**Task description:** Going line by line through the data below, report how many lines include the word "selector", with nothing added.
┌─ Information provided
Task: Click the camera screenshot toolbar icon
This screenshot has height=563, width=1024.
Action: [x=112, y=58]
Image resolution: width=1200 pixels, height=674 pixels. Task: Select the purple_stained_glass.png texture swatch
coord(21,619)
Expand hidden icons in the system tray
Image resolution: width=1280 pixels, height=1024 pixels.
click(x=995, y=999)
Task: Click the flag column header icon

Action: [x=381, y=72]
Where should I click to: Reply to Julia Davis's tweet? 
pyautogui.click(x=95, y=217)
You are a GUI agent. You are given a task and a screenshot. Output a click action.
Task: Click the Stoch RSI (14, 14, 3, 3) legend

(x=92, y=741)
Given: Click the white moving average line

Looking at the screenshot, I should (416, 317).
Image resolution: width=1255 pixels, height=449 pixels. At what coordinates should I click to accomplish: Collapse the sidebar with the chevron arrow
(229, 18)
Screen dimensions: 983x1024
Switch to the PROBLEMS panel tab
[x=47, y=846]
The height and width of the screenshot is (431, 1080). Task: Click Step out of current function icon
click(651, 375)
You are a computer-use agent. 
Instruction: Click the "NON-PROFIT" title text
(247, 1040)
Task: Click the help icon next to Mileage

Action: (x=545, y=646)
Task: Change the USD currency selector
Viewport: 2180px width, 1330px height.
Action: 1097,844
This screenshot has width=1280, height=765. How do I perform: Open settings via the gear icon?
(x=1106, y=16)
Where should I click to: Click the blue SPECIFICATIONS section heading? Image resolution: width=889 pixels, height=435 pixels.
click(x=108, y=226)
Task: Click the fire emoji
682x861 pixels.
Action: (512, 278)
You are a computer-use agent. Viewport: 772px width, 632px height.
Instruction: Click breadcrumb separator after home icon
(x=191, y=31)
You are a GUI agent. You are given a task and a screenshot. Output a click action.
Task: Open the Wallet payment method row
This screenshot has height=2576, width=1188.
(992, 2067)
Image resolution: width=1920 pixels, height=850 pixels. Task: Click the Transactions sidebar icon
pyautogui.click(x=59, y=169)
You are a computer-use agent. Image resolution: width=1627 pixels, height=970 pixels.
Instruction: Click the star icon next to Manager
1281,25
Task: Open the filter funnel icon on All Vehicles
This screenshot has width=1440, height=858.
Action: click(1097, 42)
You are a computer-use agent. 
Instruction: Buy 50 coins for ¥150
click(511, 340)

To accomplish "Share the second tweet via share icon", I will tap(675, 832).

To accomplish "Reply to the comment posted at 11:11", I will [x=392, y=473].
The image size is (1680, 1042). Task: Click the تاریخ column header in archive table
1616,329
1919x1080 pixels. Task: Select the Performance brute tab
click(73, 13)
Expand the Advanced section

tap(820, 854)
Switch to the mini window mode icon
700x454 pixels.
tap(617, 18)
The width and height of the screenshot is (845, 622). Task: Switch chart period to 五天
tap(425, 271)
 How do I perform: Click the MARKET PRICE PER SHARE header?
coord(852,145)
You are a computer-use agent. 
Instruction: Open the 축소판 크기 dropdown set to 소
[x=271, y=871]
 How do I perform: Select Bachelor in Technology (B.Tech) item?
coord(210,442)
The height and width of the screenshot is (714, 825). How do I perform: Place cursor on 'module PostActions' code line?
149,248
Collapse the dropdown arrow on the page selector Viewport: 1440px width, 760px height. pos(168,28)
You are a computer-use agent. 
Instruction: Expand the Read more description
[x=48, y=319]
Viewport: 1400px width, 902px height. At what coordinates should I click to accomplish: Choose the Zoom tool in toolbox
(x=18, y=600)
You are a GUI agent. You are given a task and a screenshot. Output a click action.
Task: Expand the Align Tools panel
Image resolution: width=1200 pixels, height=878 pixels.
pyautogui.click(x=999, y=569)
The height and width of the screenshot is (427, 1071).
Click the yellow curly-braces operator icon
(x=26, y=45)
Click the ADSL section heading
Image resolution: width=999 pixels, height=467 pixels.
└─
**Answer box:** 2